Tuesday, 26 November 2013

Morgantina Treasure Loan to be Renegotiated?


Hugh Eakin ('Citing Inequity, Sicily Bans Loans of 23 Artworks', NYT November 26, 2013) signals an upcoming problem over the Morgantina Treasure, a rare ensemble of Hellenistic silver that was returned to Sicily in 2010 by the Metropolitan Museum of Art as part of an earlier restitution agreement in 2006 accord between the Met and the Italian culture ministry.

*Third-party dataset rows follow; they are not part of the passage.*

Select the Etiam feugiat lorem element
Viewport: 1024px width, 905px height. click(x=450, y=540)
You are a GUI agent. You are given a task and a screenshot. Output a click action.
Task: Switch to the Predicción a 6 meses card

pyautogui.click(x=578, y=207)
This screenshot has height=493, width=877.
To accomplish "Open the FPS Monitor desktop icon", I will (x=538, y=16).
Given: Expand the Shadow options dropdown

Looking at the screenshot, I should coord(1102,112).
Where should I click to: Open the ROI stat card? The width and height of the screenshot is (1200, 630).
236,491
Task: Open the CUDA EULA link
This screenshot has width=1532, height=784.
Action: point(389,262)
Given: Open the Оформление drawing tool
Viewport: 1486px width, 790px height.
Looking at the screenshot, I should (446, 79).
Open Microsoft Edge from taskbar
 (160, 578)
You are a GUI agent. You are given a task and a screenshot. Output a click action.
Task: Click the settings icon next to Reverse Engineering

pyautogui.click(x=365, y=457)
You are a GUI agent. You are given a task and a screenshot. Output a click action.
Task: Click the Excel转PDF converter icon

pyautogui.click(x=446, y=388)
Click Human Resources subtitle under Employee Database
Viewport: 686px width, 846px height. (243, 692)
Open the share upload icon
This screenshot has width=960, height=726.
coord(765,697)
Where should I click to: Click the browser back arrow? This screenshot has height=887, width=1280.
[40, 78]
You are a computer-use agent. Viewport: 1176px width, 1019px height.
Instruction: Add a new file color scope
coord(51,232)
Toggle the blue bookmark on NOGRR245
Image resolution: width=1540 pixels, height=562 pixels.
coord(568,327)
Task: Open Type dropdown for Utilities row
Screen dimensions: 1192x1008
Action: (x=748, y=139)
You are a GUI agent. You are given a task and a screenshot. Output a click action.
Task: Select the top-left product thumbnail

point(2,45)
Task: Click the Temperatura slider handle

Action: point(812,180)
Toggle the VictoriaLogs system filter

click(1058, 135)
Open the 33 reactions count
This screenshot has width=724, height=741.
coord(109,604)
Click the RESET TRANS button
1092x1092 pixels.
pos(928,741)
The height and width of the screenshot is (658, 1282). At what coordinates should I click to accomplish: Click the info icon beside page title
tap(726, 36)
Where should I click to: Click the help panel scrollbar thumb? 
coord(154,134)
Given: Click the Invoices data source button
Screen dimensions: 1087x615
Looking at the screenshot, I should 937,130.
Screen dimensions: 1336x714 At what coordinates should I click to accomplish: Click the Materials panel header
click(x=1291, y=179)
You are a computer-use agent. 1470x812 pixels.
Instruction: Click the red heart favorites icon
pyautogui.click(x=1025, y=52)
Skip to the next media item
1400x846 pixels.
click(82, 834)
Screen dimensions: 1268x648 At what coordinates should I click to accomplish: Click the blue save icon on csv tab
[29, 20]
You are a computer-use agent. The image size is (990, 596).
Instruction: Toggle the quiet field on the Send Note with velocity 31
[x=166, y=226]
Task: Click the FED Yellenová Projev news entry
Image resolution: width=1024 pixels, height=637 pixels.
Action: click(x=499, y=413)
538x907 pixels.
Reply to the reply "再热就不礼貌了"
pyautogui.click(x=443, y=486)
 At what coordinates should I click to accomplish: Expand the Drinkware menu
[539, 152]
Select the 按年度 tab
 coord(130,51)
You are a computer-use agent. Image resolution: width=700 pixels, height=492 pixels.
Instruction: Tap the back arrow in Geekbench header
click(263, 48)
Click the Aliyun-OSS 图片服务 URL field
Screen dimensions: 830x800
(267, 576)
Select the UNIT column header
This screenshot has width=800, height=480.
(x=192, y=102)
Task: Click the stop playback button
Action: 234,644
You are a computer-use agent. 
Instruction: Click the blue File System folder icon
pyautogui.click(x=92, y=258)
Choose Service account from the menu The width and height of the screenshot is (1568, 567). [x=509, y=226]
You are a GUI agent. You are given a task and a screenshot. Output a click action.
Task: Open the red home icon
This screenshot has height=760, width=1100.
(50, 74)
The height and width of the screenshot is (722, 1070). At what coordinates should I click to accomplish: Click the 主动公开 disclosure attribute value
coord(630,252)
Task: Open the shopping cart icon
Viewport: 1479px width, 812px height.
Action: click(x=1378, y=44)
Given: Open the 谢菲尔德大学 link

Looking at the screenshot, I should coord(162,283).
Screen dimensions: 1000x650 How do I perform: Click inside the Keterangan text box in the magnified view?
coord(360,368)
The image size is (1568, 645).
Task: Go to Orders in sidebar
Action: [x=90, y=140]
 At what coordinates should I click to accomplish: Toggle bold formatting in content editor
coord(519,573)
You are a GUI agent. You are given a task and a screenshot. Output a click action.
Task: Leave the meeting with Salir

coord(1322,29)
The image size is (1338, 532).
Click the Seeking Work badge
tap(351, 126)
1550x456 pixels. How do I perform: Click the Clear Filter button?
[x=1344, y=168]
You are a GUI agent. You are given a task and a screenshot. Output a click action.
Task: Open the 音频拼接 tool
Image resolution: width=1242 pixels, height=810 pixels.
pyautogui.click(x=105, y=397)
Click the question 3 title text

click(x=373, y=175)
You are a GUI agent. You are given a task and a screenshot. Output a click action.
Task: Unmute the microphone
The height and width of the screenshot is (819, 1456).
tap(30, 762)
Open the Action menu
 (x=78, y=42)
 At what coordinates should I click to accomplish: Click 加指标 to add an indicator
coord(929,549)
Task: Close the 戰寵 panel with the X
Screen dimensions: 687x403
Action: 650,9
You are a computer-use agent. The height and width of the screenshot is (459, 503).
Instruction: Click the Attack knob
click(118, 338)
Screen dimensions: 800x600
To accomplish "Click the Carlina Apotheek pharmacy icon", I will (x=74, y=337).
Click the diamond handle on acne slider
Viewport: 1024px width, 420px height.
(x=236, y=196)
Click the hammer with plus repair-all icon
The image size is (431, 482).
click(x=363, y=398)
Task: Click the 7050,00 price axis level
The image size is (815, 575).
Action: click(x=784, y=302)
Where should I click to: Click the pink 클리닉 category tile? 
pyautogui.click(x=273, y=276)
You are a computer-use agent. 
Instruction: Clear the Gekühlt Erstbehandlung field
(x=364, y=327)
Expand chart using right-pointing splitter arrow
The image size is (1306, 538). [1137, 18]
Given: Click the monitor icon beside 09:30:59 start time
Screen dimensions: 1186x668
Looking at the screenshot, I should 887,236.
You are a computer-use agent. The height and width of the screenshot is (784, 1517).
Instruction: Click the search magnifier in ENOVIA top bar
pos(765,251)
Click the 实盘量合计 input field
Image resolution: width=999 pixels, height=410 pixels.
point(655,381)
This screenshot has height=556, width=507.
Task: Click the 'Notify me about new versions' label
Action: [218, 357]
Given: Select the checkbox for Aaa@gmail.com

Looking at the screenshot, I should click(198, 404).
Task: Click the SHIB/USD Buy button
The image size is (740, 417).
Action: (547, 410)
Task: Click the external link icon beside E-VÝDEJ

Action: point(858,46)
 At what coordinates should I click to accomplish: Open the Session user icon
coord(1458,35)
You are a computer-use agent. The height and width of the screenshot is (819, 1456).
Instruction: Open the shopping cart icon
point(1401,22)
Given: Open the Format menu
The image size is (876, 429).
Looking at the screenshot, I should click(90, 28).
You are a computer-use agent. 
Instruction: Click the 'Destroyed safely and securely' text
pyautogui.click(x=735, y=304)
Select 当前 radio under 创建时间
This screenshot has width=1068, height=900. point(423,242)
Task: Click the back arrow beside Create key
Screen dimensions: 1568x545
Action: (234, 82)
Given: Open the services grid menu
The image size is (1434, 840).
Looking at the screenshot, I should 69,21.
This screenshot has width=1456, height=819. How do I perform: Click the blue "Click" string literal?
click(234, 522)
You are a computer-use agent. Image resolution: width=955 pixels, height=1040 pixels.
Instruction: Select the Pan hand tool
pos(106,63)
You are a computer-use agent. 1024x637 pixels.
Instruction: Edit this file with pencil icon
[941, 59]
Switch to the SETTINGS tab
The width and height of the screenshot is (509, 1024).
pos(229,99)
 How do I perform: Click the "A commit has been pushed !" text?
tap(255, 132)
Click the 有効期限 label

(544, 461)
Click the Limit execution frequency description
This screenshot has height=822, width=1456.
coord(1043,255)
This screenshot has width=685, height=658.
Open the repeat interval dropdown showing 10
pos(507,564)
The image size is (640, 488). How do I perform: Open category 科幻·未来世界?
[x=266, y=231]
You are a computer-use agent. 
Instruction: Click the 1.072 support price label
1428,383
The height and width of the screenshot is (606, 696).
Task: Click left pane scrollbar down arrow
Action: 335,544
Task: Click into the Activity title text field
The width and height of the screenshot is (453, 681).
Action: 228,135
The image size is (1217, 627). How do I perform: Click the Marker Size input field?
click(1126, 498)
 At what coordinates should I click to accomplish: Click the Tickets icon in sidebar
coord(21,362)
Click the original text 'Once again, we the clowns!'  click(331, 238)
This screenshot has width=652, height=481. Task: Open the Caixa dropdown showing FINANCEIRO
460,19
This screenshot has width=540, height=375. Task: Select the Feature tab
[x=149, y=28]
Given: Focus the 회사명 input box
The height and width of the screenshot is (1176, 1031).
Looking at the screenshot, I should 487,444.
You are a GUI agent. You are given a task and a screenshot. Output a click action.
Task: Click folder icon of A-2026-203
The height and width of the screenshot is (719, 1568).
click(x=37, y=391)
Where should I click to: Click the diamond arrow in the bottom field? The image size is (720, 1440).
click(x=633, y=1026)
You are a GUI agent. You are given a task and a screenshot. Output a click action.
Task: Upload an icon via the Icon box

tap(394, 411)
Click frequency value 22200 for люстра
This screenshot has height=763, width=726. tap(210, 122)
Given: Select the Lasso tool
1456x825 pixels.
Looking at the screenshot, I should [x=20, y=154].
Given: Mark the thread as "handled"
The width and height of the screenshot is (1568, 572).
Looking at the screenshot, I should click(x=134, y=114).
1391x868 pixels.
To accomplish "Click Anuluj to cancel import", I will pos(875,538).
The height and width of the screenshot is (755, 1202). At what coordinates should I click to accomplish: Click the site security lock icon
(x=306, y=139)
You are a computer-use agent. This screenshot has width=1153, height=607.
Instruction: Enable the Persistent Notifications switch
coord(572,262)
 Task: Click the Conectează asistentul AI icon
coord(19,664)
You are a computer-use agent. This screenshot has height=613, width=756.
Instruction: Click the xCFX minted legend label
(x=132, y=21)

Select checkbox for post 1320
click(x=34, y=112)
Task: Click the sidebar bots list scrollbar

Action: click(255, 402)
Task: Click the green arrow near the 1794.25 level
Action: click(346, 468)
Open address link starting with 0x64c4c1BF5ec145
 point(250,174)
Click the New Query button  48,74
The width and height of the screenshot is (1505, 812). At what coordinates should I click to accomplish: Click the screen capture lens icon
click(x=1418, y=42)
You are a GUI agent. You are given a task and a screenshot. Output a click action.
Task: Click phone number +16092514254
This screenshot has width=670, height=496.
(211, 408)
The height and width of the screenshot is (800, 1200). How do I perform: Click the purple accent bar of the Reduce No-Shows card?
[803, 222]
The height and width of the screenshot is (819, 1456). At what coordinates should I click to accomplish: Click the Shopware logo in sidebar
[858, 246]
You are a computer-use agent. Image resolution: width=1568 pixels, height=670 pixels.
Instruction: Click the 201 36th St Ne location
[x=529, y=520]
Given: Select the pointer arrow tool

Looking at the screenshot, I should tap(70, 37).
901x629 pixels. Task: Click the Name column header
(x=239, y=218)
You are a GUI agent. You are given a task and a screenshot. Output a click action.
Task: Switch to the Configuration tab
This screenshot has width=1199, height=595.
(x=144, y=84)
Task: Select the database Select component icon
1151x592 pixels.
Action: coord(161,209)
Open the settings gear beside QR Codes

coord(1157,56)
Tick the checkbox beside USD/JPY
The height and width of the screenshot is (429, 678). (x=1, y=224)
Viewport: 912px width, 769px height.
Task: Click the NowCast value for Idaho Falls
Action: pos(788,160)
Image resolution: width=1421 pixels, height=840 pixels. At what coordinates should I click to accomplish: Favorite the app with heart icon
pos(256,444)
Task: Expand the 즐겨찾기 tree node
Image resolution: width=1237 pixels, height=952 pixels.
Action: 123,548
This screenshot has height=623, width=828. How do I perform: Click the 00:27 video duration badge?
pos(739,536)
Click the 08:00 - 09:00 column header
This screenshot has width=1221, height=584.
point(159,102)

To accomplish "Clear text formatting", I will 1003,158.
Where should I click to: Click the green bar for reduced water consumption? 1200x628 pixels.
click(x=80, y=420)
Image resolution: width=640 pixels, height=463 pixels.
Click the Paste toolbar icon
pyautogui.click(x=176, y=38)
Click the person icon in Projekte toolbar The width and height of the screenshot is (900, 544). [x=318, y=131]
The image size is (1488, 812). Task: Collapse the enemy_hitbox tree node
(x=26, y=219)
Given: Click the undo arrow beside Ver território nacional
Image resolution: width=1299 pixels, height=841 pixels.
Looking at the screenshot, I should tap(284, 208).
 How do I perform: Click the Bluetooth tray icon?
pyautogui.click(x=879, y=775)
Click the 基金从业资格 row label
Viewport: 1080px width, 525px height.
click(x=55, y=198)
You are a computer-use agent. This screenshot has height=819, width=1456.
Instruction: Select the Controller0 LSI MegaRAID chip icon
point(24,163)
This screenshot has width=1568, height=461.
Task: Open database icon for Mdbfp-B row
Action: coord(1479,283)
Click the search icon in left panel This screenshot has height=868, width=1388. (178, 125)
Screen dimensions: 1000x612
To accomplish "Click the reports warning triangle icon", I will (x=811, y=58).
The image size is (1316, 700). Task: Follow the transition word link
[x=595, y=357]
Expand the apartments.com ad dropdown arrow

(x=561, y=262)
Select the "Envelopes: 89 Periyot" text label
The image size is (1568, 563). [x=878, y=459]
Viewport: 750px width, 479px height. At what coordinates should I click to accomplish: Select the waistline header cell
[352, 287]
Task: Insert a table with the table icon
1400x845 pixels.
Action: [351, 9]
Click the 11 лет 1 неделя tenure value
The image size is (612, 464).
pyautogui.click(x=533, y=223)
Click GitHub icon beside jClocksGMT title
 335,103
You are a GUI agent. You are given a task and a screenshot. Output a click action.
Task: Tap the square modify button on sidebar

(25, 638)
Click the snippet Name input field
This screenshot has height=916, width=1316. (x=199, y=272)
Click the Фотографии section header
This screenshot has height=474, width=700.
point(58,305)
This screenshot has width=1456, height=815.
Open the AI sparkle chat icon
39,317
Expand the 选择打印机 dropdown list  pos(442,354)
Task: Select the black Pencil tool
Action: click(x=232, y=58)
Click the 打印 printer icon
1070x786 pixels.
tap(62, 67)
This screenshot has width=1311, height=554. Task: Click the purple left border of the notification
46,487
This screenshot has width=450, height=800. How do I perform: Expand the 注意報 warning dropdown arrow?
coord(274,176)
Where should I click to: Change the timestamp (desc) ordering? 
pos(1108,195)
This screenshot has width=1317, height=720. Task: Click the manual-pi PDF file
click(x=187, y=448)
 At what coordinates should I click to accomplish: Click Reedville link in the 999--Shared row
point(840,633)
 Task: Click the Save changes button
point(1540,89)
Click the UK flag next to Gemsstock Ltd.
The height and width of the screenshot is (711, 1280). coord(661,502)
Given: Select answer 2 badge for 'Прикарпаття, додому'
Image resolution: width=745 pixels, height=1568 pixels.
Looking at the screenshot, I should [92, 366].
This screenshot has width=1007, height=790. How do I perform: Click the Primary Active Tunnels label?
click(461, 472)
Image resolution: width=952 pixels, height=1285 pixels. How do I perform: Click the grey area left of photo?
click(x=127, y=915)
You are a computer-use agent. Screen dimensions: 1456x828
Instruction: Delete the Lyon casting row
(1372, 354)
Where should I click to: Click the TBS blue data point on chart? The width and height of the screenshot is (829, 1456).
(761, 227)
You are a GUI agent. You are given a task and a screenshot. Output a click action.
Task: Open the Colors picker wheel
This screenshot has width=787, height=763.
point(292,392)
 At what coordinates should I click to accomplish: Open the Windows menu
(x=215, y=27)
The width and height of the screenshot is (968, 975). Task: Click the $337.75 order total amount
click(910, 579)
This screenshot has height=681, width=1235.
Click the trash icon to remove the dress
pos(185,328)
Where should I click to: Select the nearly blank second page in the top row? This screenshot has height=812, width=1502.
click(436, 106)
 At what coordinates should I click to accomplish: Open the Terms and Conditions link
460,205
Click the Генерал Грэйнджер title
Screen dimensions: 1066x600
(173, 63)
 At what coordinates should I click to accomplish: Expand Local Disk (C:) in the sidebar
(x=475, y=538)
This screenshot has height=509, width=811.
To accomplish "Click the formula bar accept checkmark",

In exchange for turning over to Italy and Sicily 21 disputed antiquities, the Met has received a series of loans from Italy “of equivalent beauty and artistic/historical significance.”[...]  the Morgantina silver, was [to be] subject to a continuing loan arrangement and is supposed to return to the Met for four years in 2014. Harold Holzer, a spokesman for the Met, said that the loan of the silver would take place when the Met returns other material borrowed from Italy. But in an email on Tuesday, Mariarita Sgarlata, Sicily’s highest cultural official, said that Sicily hoped to modify the terms of the silver loan. “At the moment, we are looking for an alternative solution to propose to the Met, one that would be mutually advantageous to Sicily and the New York museum.” Asked about that statement, Mr. Holzer said, “We have not received any notification from Sicily and we will review any such proposal with an open mind.” Malcolm Bell III, an archaeologist at the University of Virginia who is co-director of excavations at Morgantina, a site near Aidone, Sicily, from which the silver is believed to have been looted, said: “The flaw in the agreement, from the Sicilian point of view, is that during the period when the silver goes back to New York, there is nothing in its place at the little Aidone museum. But when the silver is in Sicily, Italy must lend the Met works of equal beauty and value.”